What would Nigerian politicians lining up to become president, governors, legislators and sundry positions be telling the folks when the campaigns begin in late 2018 ahead of the 2019 General Elections? This is the question on the minds of astute observers of the psychology of the Nigerian elite. For the past 31 years, that is, since the 1986 budget by the Babangida regime, the elite have been echoing the IMF and the World Bank credo that “government has no business in business”. Now, the World Bank has changed direction, 360 degrees by saying that governments should spend more on education and health.
In the last 30 years, government has been withdrawing from social spending. The result is that the quality of medical care is nothing to write home about. The continuing devaluation of the currency is such that majority of pharmaceutical dealers simply cannot buy genuine medicine unlike in some African countries such as Egypt, for example, where the idea of fake drugs is unheard of. Malaria in any family today is catastrophe. The education sector is worse.

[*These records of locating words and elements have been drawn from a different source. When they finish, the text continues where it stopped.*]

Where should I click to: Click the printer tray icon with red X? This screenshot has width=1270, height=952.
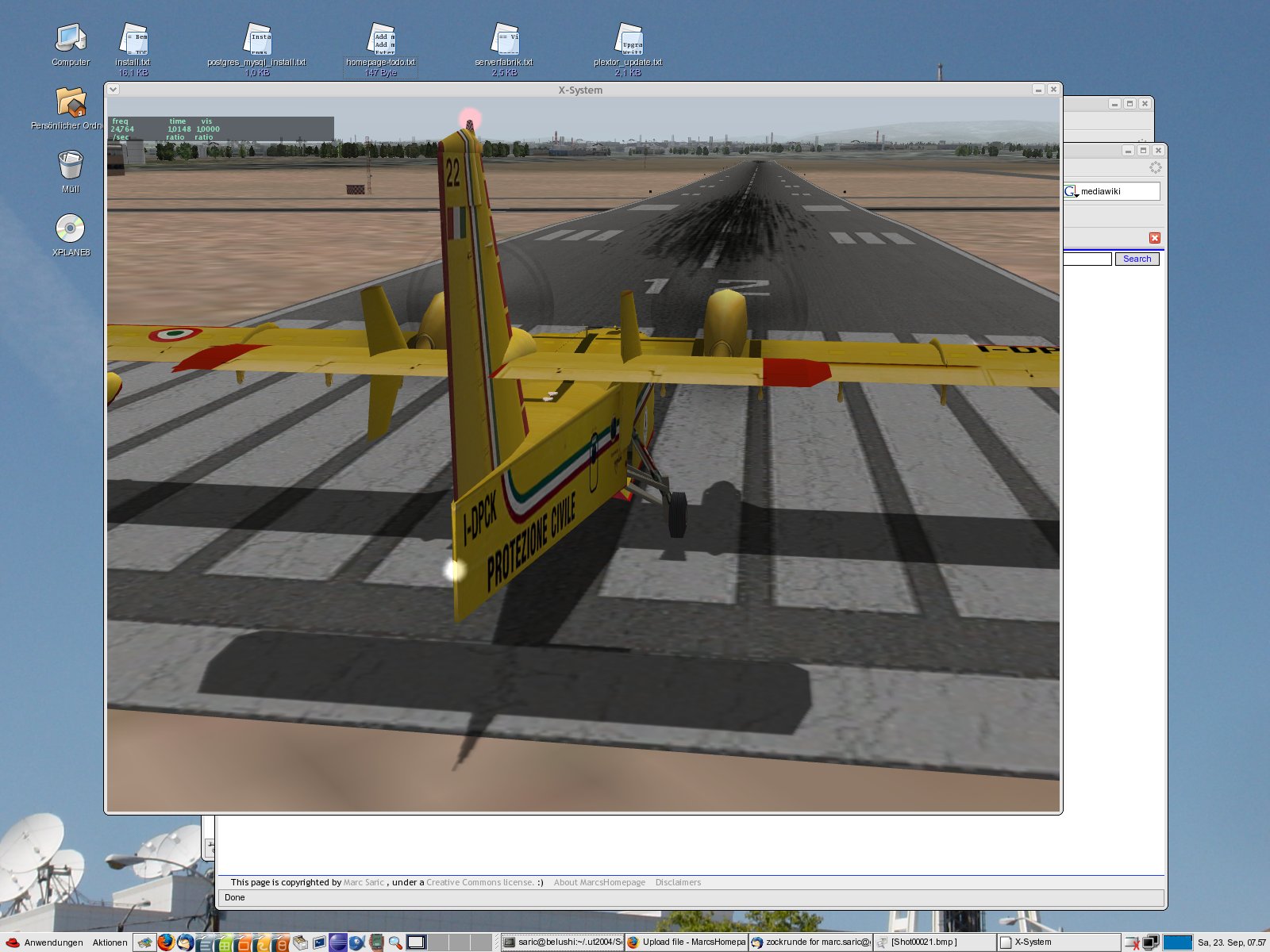1130,942
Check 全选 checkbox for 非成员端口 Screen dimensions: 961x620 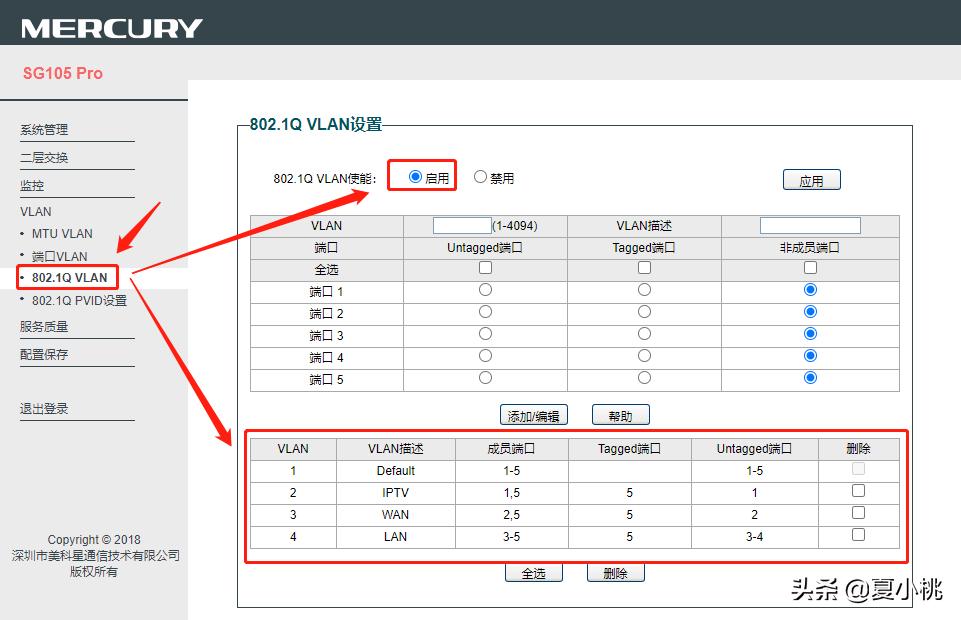(810, 268)
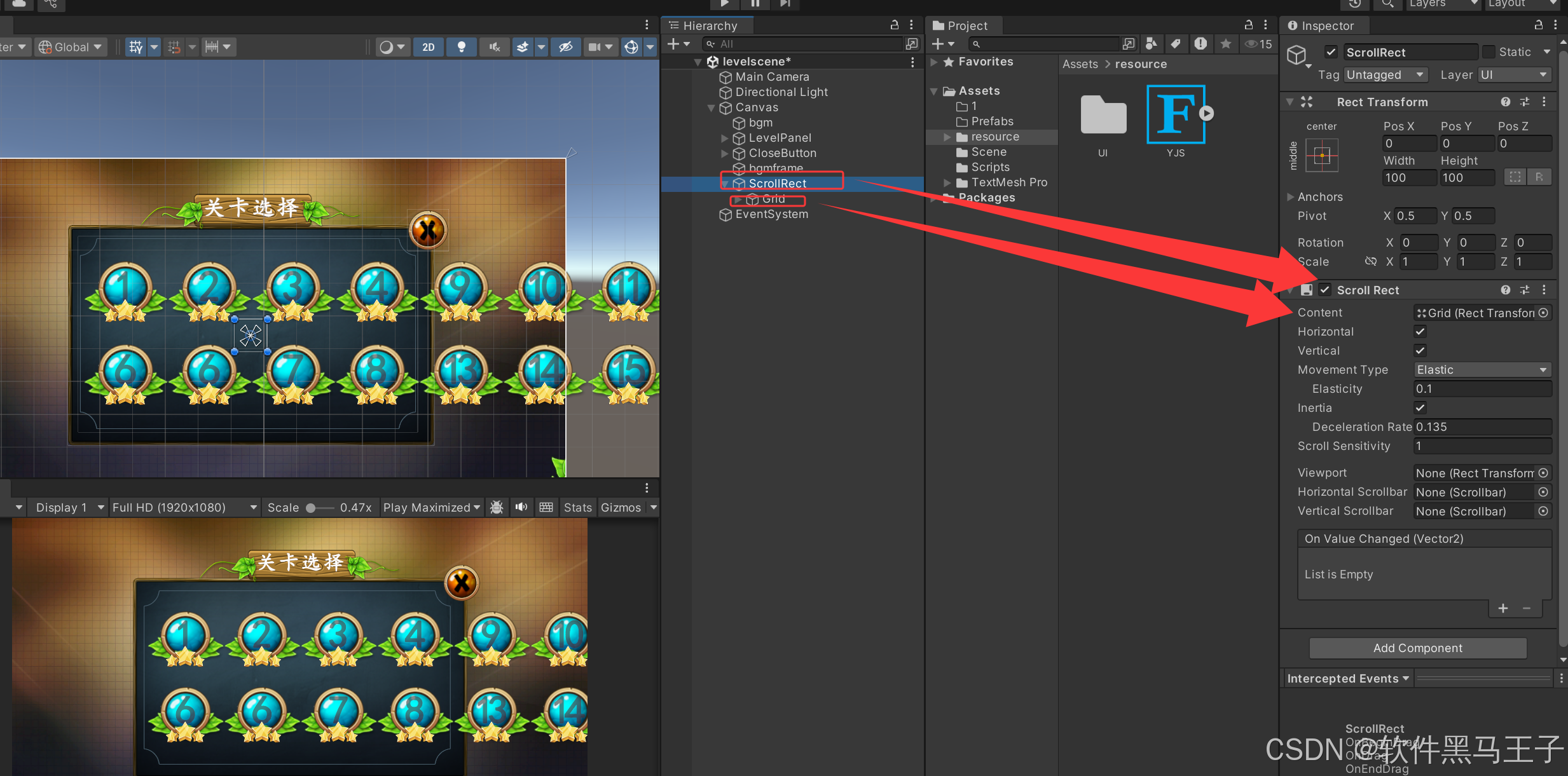Image resolution: width=1568 pixels, height=776 pixels.
Task: Disable the Inertia checkbox
Action: tap(1420, 408)
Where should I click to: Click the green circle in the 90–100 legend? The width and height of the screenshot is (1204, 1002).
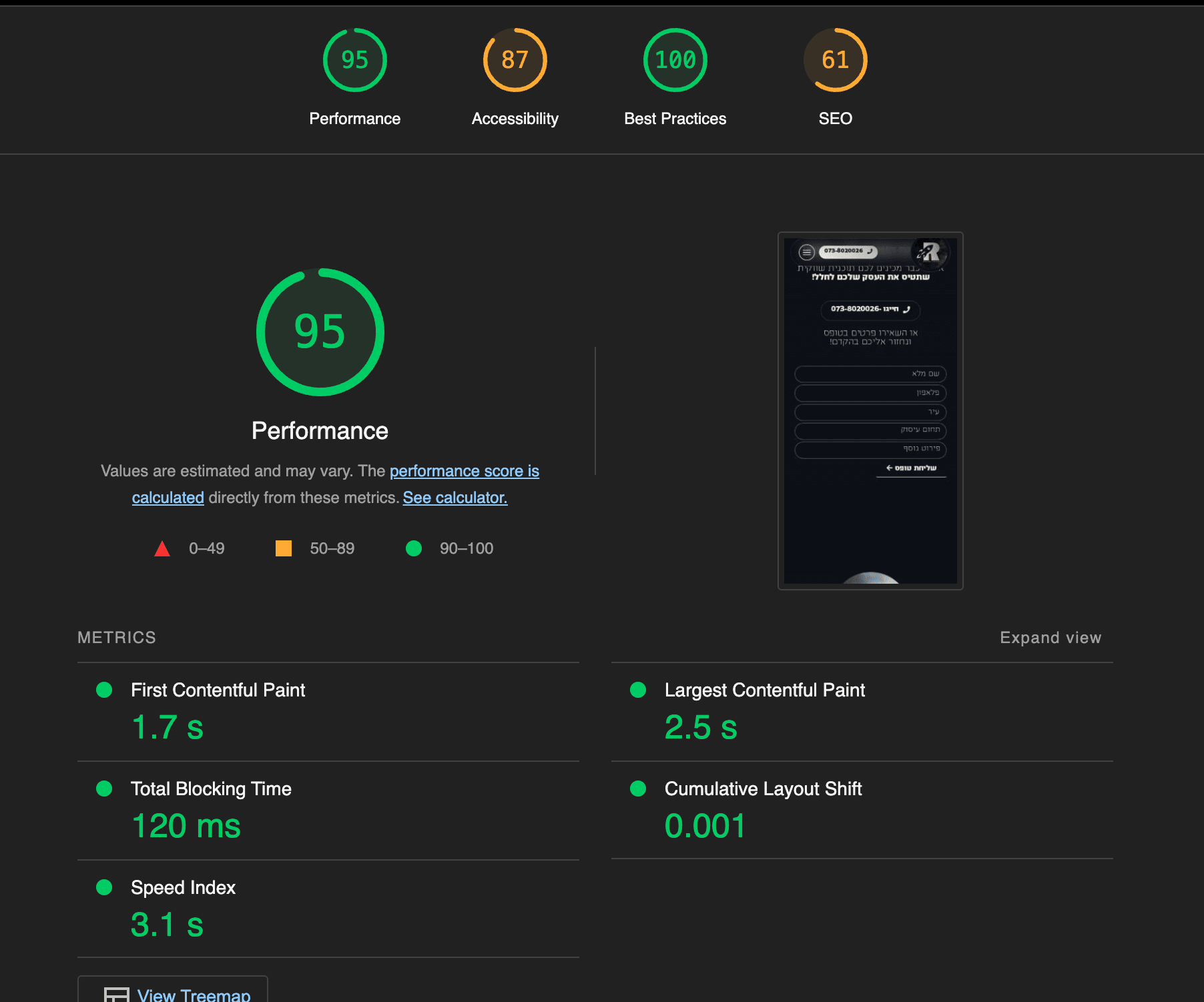(x=414, y=548)
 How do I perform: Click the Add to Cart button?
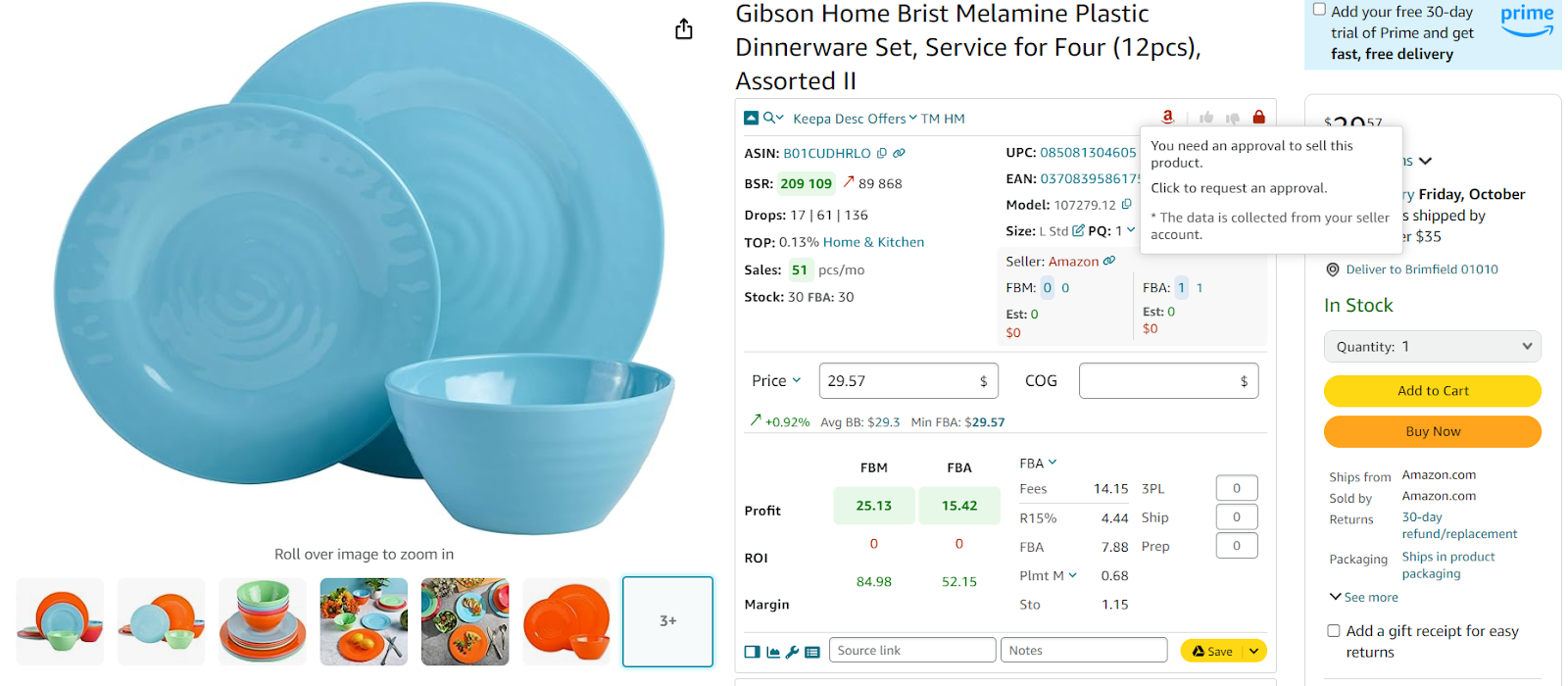(1432, 391)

The World Bank has said repeatedly that Nigerian graduates are unemployable. As too general as that might be, several Nigerian newspapers have written editorial to echo it.
Recently, Dr. Deji Omole, the Chairman of the Academic Staff Union of Universities at the University of Ibadan put it most bluntly when he said that what academics were doing in the universities is a mockery of university education and that government should pump in money so that academics could conduct cutting edge research that can solve Nigeria’s problems. Many people wonder how an otherwise very sophisticated national ruling class such as the Nigerian elite could tolerate the degree of collapse of the system the country is witnessing today, all traceable in the last instance to Structural Adjustment Programme, (SAP) by whatever name called. As some outsiders watched Africa in amazement for accepting to implement SAP, they just couldn’t help assert sometimes in 1991 that “the Bretton Woods criteria for structural adjustment are perfect for Sweden but are completely wrong-headed for countries such as Zambia and Mozambique”. But, what were the African leaders doing? They were implementing and telling their people it was such a great thing.
Now that the World Bank has, for whatever reasons, seen the light and discovered there is no future in orthodox SAP or its subsequent variants, are Nigerian politicians going to follow the bank or insist on continuing SAP?